§ ABOUT THIS EXERCISE: Continue the personal essay about Marine Park and the Midwood neighborhood from the point where it stops.

§ EXCERPT:

I went to Marine Park this afternoon though I should have been camming.
It was an odd hour of the afternoon, too close to dinner time, so there weren’t really any families milling around, not even around the sports fields and walking paths before the Salt Marsh trail. I didn’t see or feel that much of interest, but I took photos of the milkweed flowers and looked at the osprey chicks through my binoculars. I saw some crabs, I saw a mute swan. On the way back, I biked on a different street than usual and saw various Jewish families along a tree-lined and rather shady stretch of houses.
The area south of Brooklyn College has become an icon of a wish for me.
Midwood, which I believe much of the Jewish community simply calls “Flatbush,” is a suburban neighborhood spanning Avenue H to Avenue M, bordered to the West and East by Ocean Ave and Nostrand Ave. The houses and shuls and kollel are large and beautiful and Bedford Ave is so wide there, and it takes one all the way to Brighton Beach. I’ve gotten in a habit of going to Pomegranate Market to buy a few Kosher meats each Sunday, and of going to Wolf’s, a small bodega-like grocery store just a few blocks away from me, to buy pineapples. I bought a pineapple and a few shallots, and some Satmar chicken bones after my outing to Marine Park, and also picked up a a copy of the Jewish Press at the entrance. There was a full page ad for Cuomo, with a list of all the Jewish sects that had endorsed him. There were ads for Inna Vernikov of Sheepshead Bay; she’s the only Republican councilwoman in Brooklyn, and I later learned that she had brandished a gun at a pro-Palestine demonstration at Brooklyn College. This world is very different from the one I have been educated in, and I imagine many of my peers from high school or college would feel a certain ire towards these Zionist ads, and I find myself sympathetic to both sides, though the argument for Cuomo as a champion of the Jewish community seems much flimsier than the argument for Mamdani’s lesser interest in being friendly with Israel.

§ SUPPLIED DATA:
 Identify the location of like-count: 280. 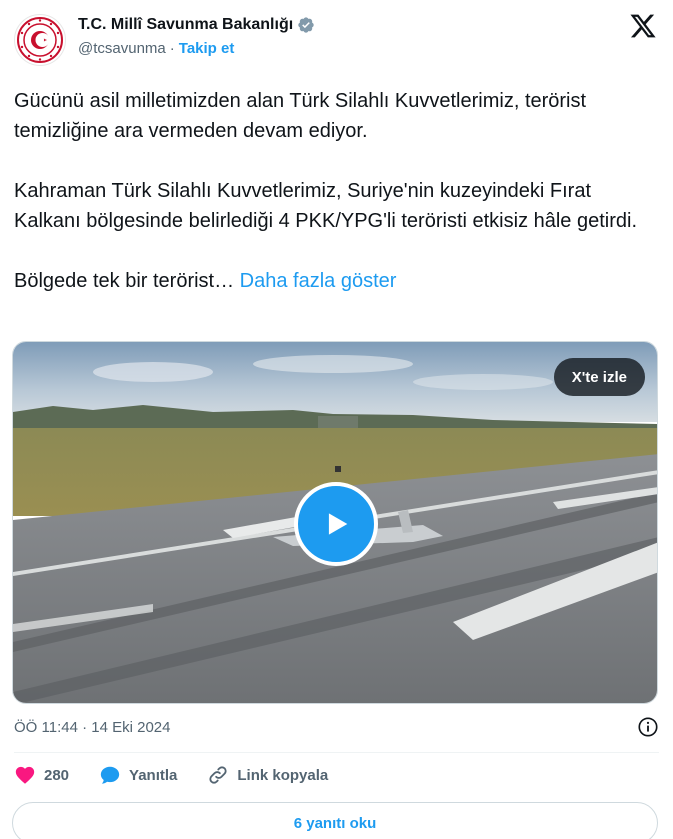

§ OUTPUT OF THE EXERCISE:
It’s hard to write about what makes me so fascinated with Jewish Midwood without cutting to the fact that two parents of two men I’ve liked or loved are from here. Jed’s mom is from Flatbush, which probably means Midwood, and Adam’s dad grew up in Kensington and went to high school in Bensonhurst but went to Brooklyn College. I don’t know anyone who lives in Midwood now, or at least I didn’t, until I started taking the train more regularly in the mornings. There’s always a handful of Orthodox Jews on the 8:50 or 8:44 Eastchester-Dyre bound 5 train, and I have come to recognize at least one person on the train almost every day. We all take the 5 train to Bowling Green, Wall Street, or Fulton Street, and try to get somewhere before 9:30.
These are Modern Orthodox men, who wear kippahs or baseball caps and the usual office clothes of those who might work in finance. They are not “black hatters,” for the most part, and I rarely see any Jewish women on the morning commute.
I am in love with one of them in particular, a man whom I’ve dubbed “Jewish Daddy.” His hair is silver, he’s not a young man, but not particularly old either. He wears a Yankees cap, silver glasses, and a black polo and black pants and black ON running shoes. He always carries a black laptop bag and an orange flamingo tote bag, with the word and an animal-shaped logo. This turns out to be a Jewish baby clothing store.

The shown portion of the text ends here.